*** Opening EXTRACT PROVIDED ***

Document size used for benchmarking

Hello All,
I looked at Geonames benchmark results
and Hardware details. Results are very impressive for indexing. On single node machine, they are able to index around 40000 documents per second. They have not mentioned the document size though. Does anybody know what document size they are indexing to get 40000 docs per second performance ?
I have similar machine but without SSDs and I am getting indexing throughput only 7000 documents per second. My average document size is 1.6KB.

Thanks in advance.

Have you looked at the link to the track description? It gives a link to the documents that are used for that benchmark: Documents are about 280 bytes each once formatted to json, so quite small.

Thanks for quick reply.
I could not reach to that URL earlier.

On single node, they must have turned off replica. Is this true?

So they are putting 40k docs * 280 bytes so putting 11.2 MB data per second.
I am putting 6666 docs * 1500 bytes so putting 9.9 MB data per second. Does that mean I am close to their benchmarks? I have turned off replica.


Yes, you are close in terms of throughput, but that is not enough to know whether you are indexing as fast as possible or not. A good indicator is whether either CPU or I/O is maxed out on your nodes.


CPU was getting used to maximum. Sometimes I saw 'top' command was showing 400%

*** Closing EXTRACT PROVIDED ***
*** Opening GIVEN INFORMATION ***

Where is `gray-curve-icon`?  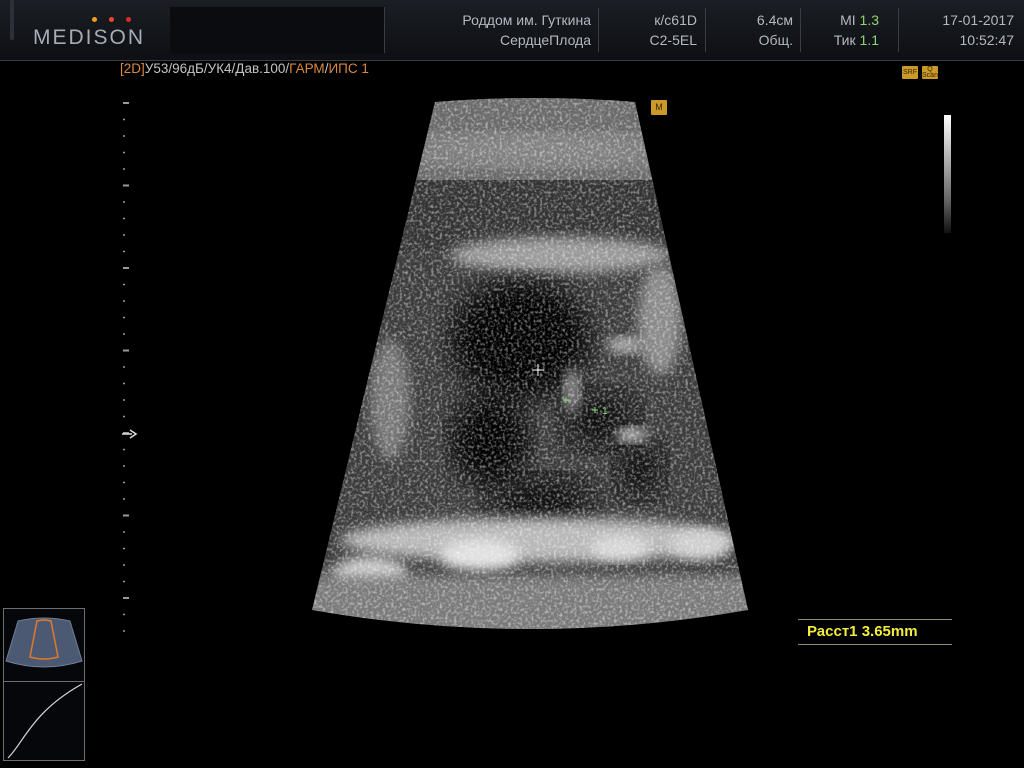 gray-curve-icon is located at coordinates (45, 721).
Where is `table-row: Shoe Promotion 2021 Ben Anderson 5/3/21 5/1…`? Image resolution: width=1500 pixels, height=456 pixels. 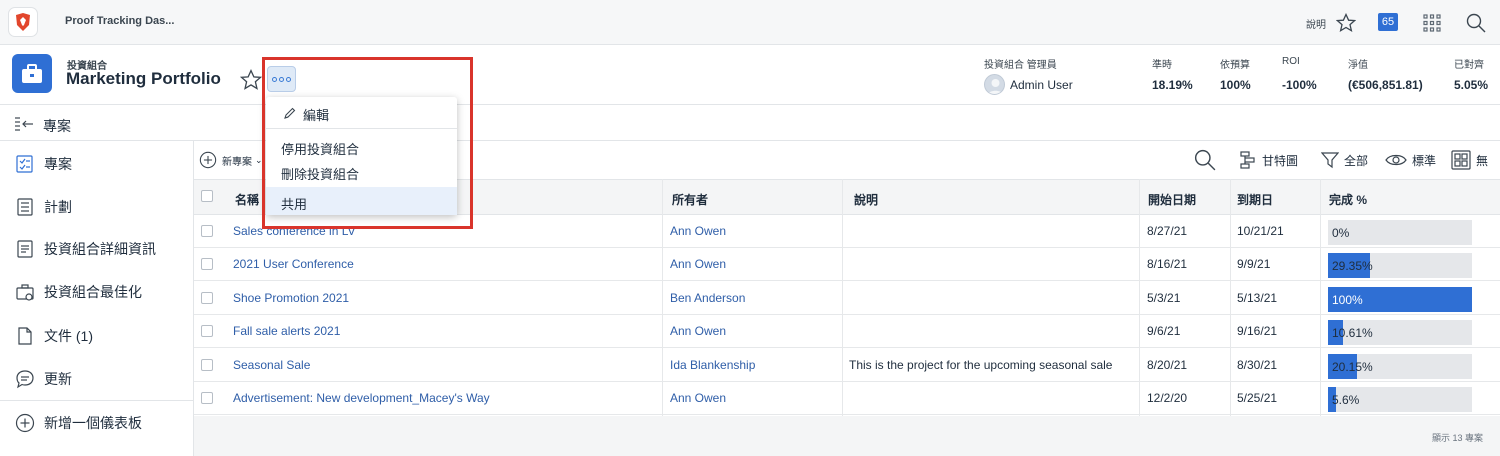
table-row: Shoe Promotion 2021 Ben Anderson 5/3/21 5/1… is located at coordinates (847, 298).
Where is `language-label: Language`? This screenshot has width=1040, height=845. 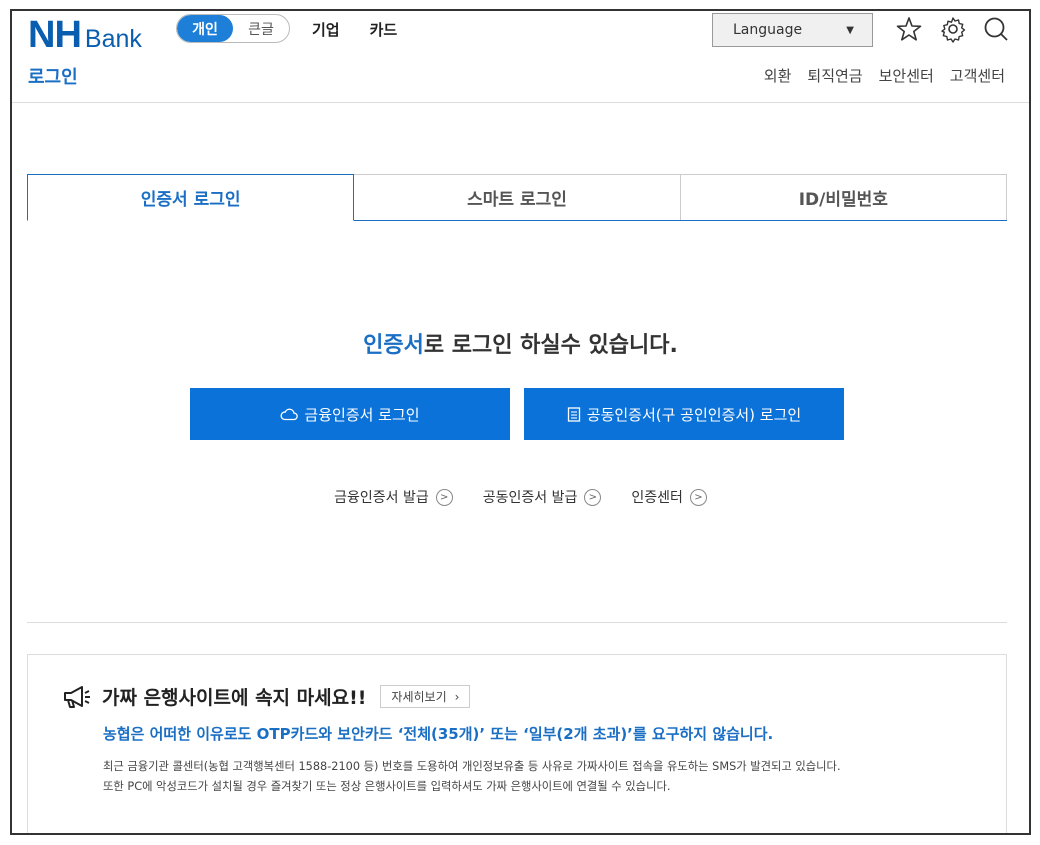
language-label: Language is located at coordinates (768, 30).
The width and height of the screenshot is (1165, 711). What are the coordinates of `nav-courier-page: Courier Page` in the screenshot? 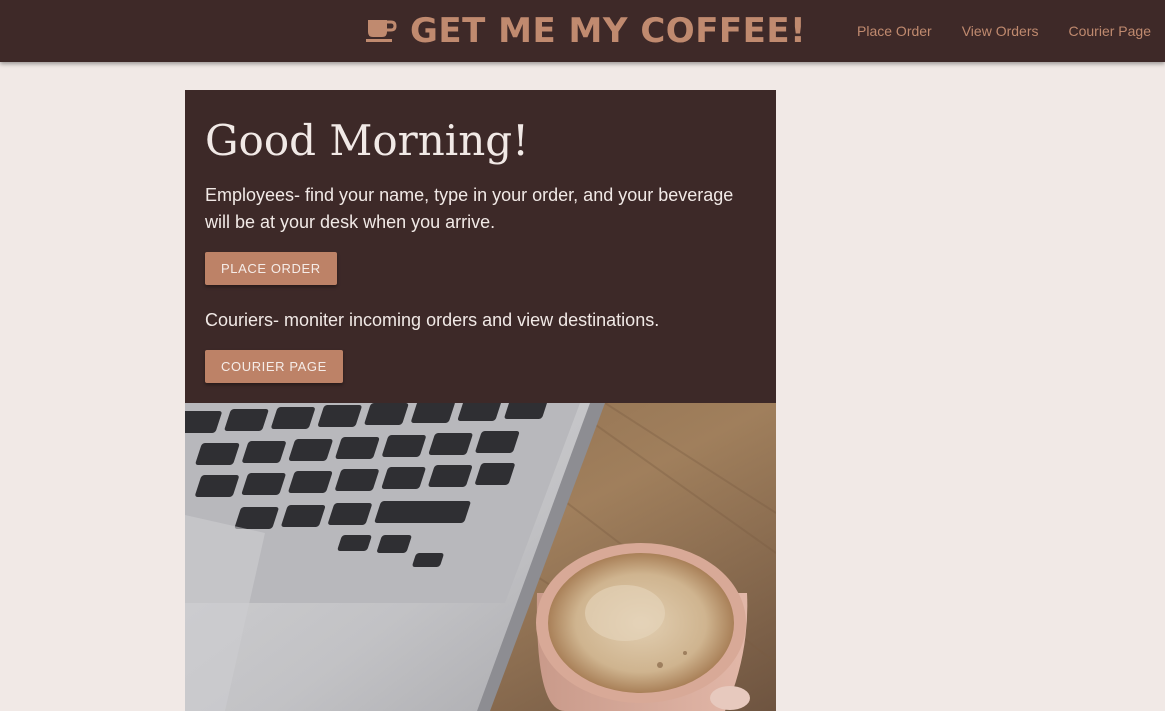 It's located at (1110, 31).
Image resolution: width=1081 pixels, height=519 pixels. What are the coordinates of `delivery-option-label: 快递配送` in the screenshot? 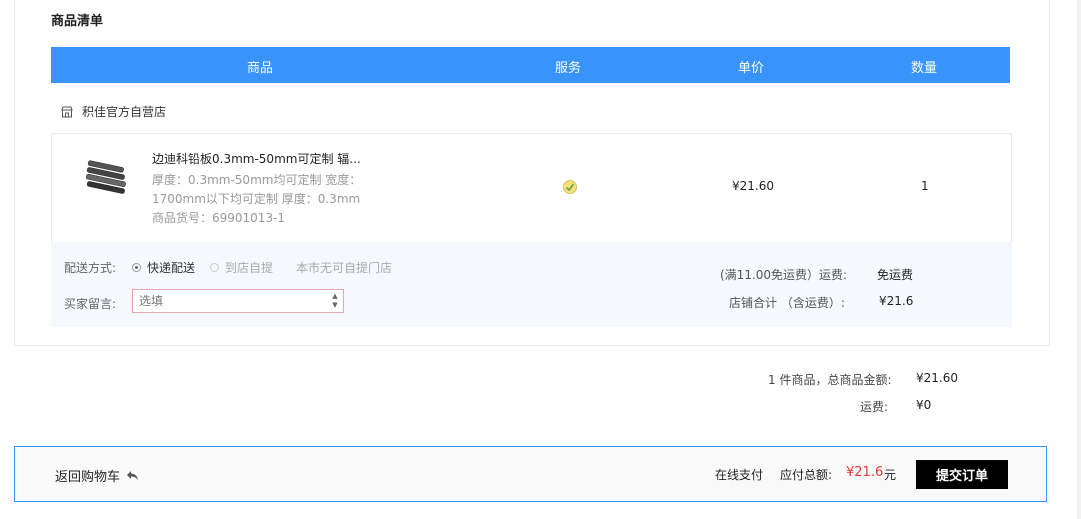 It's located at (172, 268).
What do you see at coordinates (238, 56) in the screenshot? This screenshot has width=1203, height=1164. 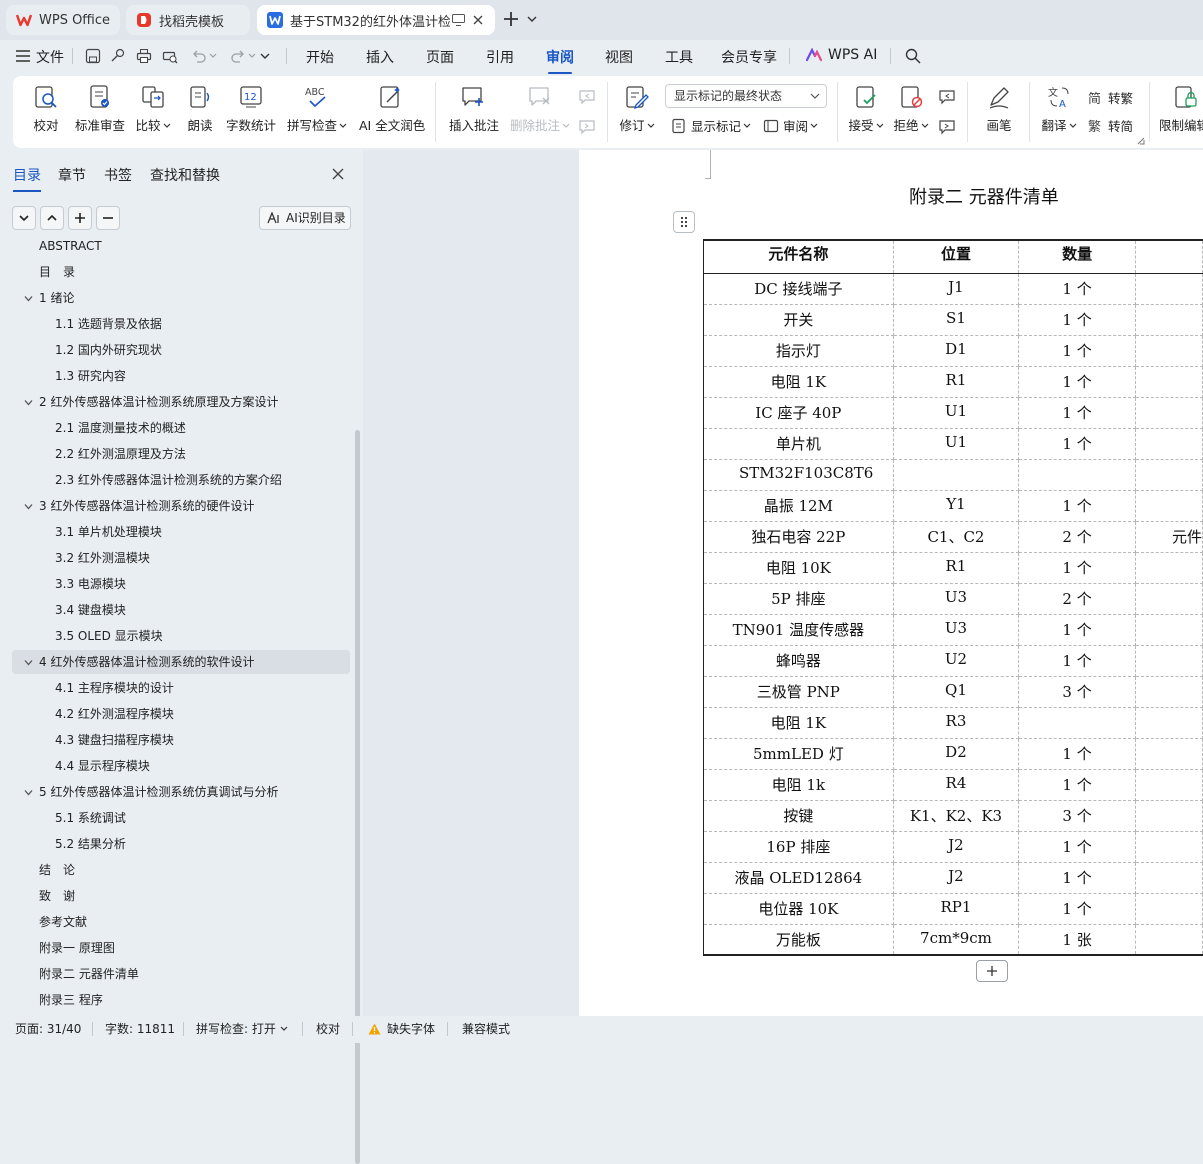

*** Closing GIVEN INFORMATION ***

# DIRECTIVE 1
Edit the forum thread on benchmark document size from "Have you looked" to "Is this true?", replacing "replica" with "replication".
# DIRECTIVE 2
Answer these questions about the forum thread on benchmark document size:
(a) What is the original poster's average document size?
(b) About how large is each document in the Geonames benchmark once formatted to json?
(c) What is named as a good indicator of whether indexing is running as fast as possible?
The records have no connection to the text.

# TASK RESULT 1
Have you looked at the link to the track description? It gives a link to the documents that are used for that benchmark: Documents are about 280 bytes each once formatted to json, so quite small.

Thanks for quick reply.
I could not reach to that URL earlier.

On single node, they must have turned off replication. Is this true?

# TASK RESULT 2
(a) 1.6KB.
(b) About 280 bytes.
(c) Whether either CPU or I/O is maxed out on the nodes.